**TASK STATEMENT**:
Once the line holding "Pasang AC Sumobito Jombang (46, 742)" is found in the entries below, transcribe exactly every line up to and including the one holding "Website feedback (67, 2302)", but leave out the pictures.

Stored items

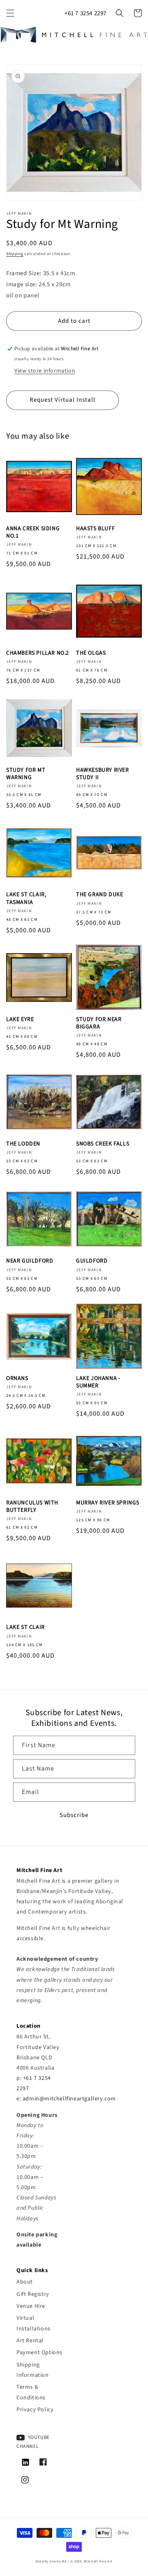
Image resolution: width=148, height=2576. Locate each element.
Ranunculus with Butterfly (32, 1506)
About (24, 2282)
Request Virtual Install (62, 400)
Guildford (91, 1261)
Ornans (17, 1378)
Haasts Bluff (95, 528)
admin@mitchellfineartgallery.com (69, 2099)
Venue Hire (30, 2306)
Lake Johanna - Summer (98, 1382)
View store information (44, 371)
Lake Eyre (20, 1019)
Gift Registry (32, 2294)
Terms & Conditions (31, 2392)
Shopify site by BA (51, 2561)
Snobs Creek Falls (102, 1144)
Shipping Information (32, 2370)
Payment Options (39, 2352)
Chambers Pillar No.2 (37, 653)
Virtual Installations (33, 2323)
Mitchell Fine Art (98, 2561)
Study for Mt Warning (25, 773)
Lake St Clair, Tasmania (26, 898)
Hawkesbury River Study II (102, 773)
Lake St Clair (25, 1627)
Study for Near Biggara (98, 1023)
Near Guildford (29, 1261)
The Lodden (23, 1144)
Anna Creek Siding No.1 (33, 532)
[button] (10, 13)
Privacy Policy (34, 2410)
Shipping (14, 254)
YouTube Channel (33, 2442)
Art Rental (30, 2341)
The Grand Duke (99, 894)
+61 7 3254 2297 (85, 13)
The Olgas (91, 653)
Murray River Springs (107, 1502)
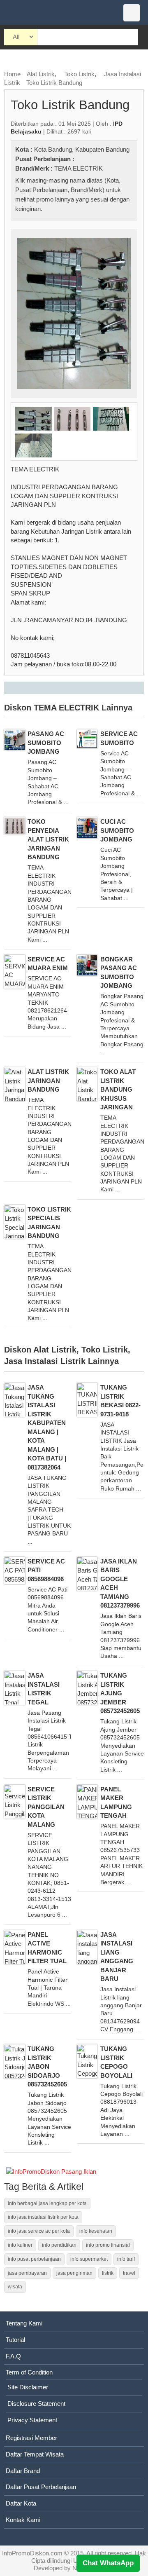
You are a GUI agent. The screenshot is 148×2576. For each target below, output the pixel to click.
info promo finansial (108, 2245)
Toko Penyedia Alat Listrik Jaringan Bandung (48, 839)
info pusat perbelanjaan (34, 2259)
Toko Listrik (79, 73)
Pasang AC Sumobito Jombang (46, 742)
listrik (107, 2273)
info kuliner (20, 2245)
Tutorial (15, 2339)
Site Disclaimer (27, 2387)
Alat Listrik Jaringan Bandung (48, 1080)
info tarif (126, 2259)
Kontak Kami (23, 2519)
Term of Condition (29, 2372)
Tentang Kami (24, 2323)
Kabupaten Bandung (102, 149)
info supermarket (89, 2259)
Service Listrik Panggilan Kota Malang (46, 1807)
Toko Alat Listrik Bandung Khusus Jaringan (118, 1089)
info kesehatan (95, 2231)
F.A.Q (13, 2356)
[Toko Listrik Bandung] (74, 312)
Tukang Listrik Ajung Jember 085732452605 (120, 1693)
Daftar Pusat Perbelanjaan (41, 2486)
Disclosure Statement (36, 2403)
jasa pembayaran (27, 2273)
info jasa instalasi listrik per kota (43, 2217)
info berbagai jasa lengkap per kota (47, 2203)
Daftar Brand (23, 2470)
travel (129, 2273)
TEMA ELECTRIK (78, 168)
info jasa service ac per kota (39, 2231)
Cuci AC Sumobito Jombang (117, 830)
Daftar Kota (21, 2503)
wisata (15, 2287)
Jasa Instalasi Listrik (45, 1361)
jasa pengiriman (74, 2273)
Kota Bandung (53, 149)
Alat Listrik (41, 73)
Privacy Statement (32, 2420)
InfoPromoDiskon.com (32, 2553)
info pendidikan (59, 2245)
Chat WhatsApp (108, 2563)
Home (12, 73)
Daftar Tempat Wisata (35, 2454)
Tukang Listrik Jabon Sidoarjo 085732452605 (47, 2066)
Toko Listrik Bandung (54, 82)
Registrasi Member (31, 2437)
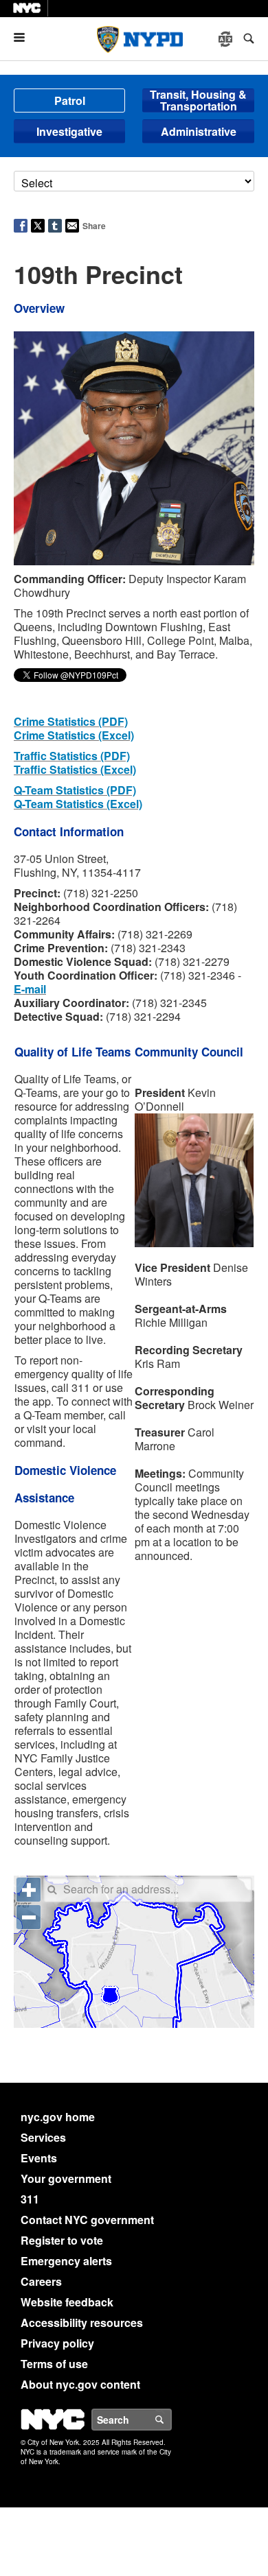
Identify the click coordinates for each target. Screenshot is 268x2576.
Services (43, 2137)
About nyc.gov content (80, 2384)
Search (171, 2419)
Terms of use (54, 2364)
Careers (41, 2281)
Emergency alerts (66, 2261)
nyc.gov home (58, 2117)
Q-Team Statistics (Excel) (78, 804)
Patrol (69, 100)
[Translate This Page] (227, 39)
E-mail (30, 989)
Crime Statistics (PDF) (71, 721)
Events (39, 2158)
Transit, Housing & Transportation (198, 100)
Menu (25, 37)
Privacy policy (57, 2343)
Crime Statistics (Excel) (74, 735)
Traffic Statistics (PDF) (72, 756)
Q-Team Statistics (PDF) (75, 790)
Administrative (198, 131)
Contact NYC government (87, 2220)
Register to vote (62, 2240)
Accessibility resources (82, 2322)
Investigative (69, 131)
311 (30, 2199)
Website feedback (67, 2302)
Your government (66, 2178)
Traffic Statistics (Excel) (75, 769)
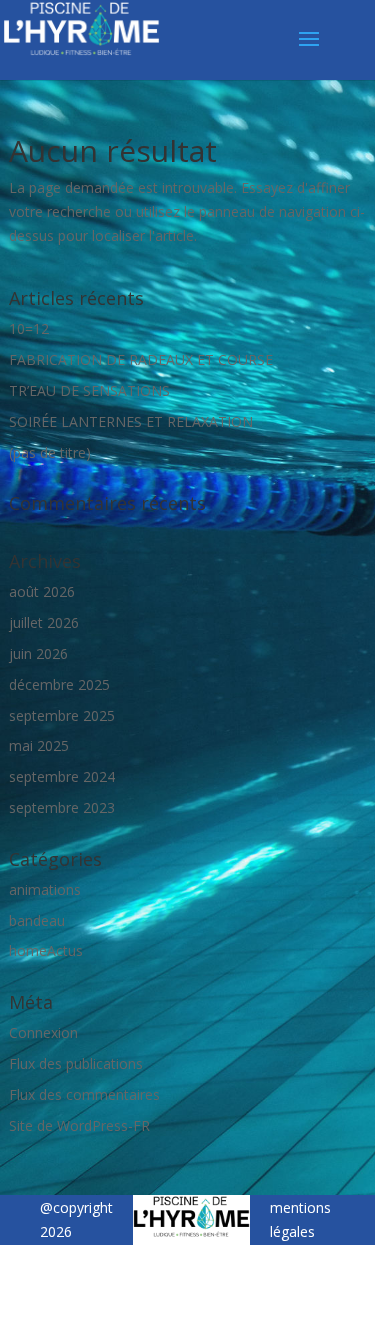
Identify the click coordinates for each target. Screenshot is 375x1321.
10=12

**RESPONSE TO THE TASK**:
Pasang AC Sumobito Jombang (46, 742)
listrik (107, 2273)
info kuliner (20, 2245)
Tutorial (15, 2339)
Site Disclaimer (27, 2387)
Alat Listrik Jaringan Bandung (48, 1080)
info tarif (126, 2259)
Kontak Kami (23, 2519)
Term of Condition (29, 2372)
Tentang Kami (24, 2323)
Kabupaten Bandung (102, 149)
info supermarket (89, 2259)
Service Listrik Panggilan Kota Malang (46, 1807)
Toko Alat Listrik Bandung Khusus Jaringan (118, 1089)
info kesehatan (95, 2231)
F.A.Q (13, 2356)
[Toko Listrik Bandung] (74, 312)
Tukang Listrik Ajung Jember 085732452605 (120, 1693)
Daftar Pusat Perbelanjaan (41, 2486)
Disclosure Statement (36, 2403)
jasa pembayaran (27, 2273)
info jasa instalasi listrik per kota (43, 2217)
info berbagai jasa lengkap per kota (47, 2203)
Daftar Brand (23, 2470)
travel (129, 2273)
TEMA ELECTRIK (78, 168)
info jasa service ac per kota (39, 2231)
Cuci AC Sumobito Jombang (117, 830)
Daftar Kota (21, 2503)
wisata (15, 2287)
Jasa Instalasi Listrik (45, 1361)
jasa pengiriman (74, 2273)
Kota Bandung (53, 149)
Alat Listrik (41, 73)
Privacy Statement (32, 2420)
InfoPromoDiskon.com (32, 2553)
info pendidikan (59, 2245)
Chat WhatsApp (108, 2563)
Home (12, 73)
Daftar Tempat Wisata (35, 2454)
Tukang Listrik Jabon Sidoarjo 085732452605 (47, 2066)
Toko Listrik Bandung (54, 82)
Registrasi Member (31, 2437)
Identify the click coordinates for each target. Screenshot is 268x2576.
Services (43, 2137)
About nyc.gov content (80, 2384)
Search (171, 2419)
Terms of use (54, 2364)
Careers (41, 2281)
Emergency alerts (66, 2261)
nyc.gov home (58, 2117)
Q-Team Statistics (Excel) (78, 804)
Patrol (69, 100)
[Translate This Page] (227, 39)
E-mail (30, 989)
Crime Statistics (PDF) (71, 721)
Events (39, 2158)
Transit, Housing & Transportation (198, 100)
Menu (25, 37)
Privacy policy (57, 2343)
Crime Statistics (Excel) (74, 735)
Traffic Statistics (PDF) (72, 756)
Q-Team Statistics (PDF) (75, 790)
Administrative (198, 131)
Contact NYC government (87, 2220)
Register to vote (62, 2240)
Accessibility resources (82, 2322)
Investigative (69, 131)
311 (30, 2199)
Website feedback (67, 2302)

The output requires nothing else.